#### Task data ####

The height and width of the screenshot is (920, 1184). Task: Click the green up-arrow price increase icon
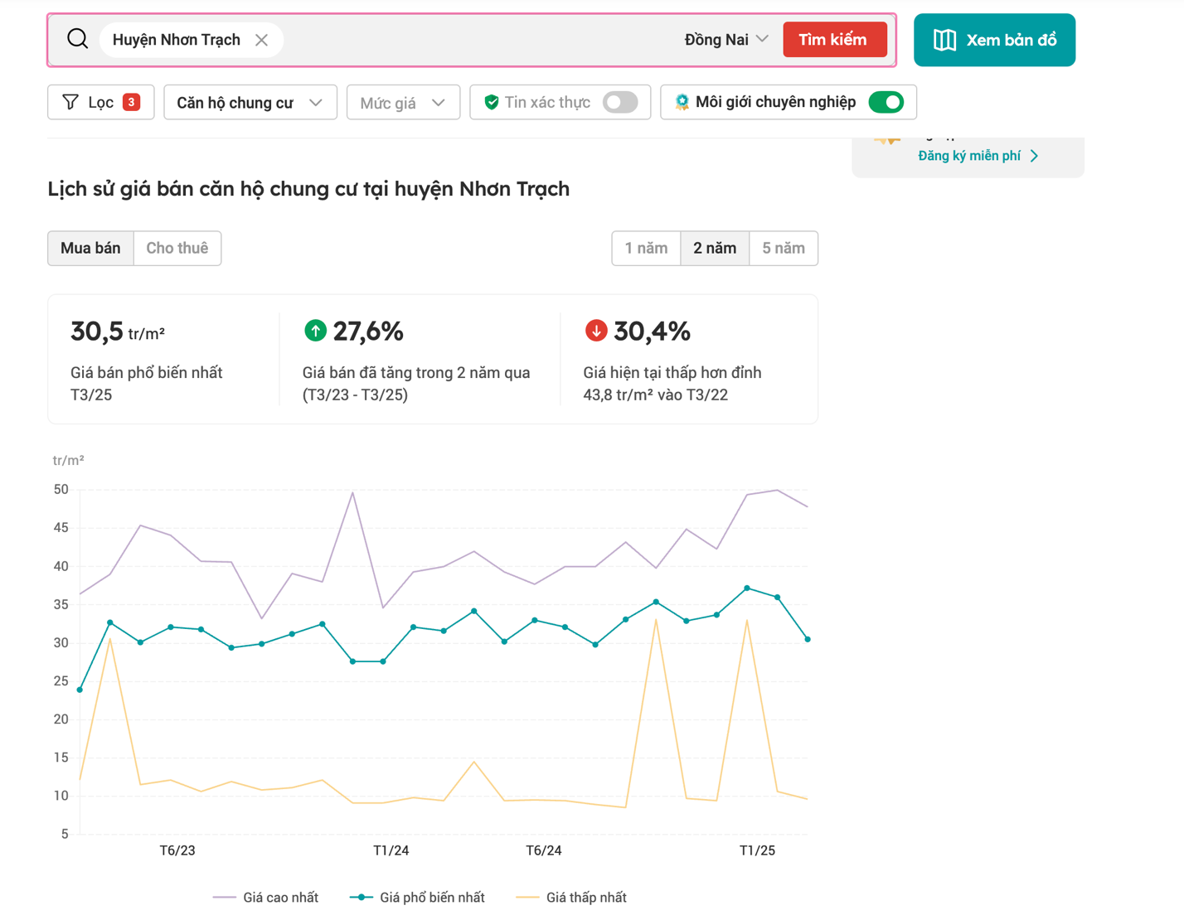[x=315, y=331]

####
#### Task data ####

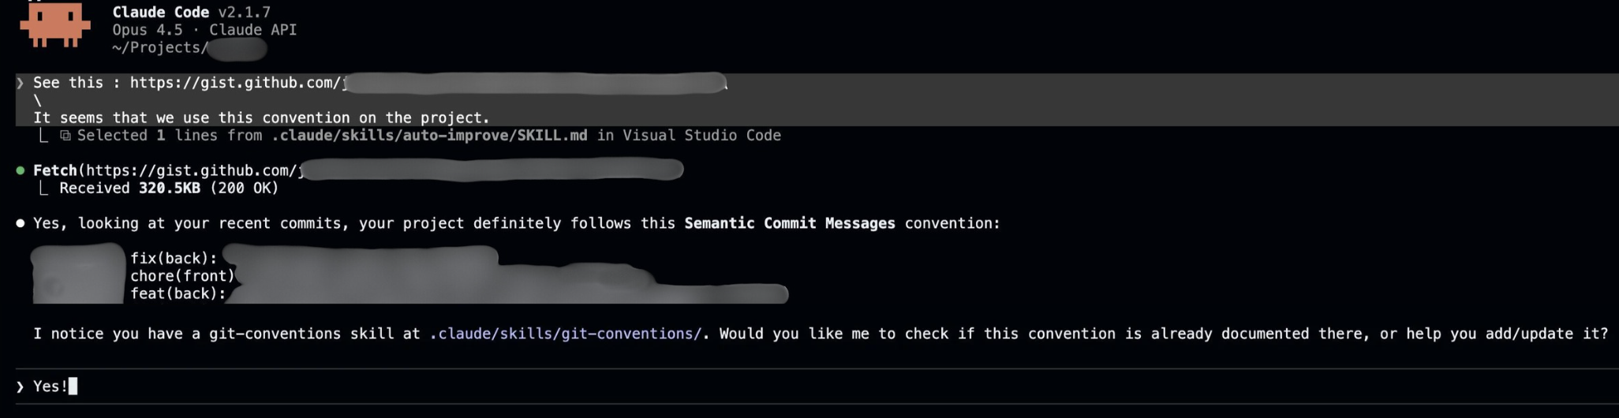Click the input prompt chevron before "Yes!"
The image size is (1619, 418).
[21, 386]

####
#### Task data ####

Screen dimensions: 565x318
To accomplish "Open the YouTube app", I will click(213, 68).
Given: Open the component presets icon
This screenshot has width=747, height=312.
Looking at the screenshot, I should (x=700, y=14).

####

_Short exercise:_ Count the lines in the data above that contain the word "Open", and reply with only that number.

_Task response:_ 2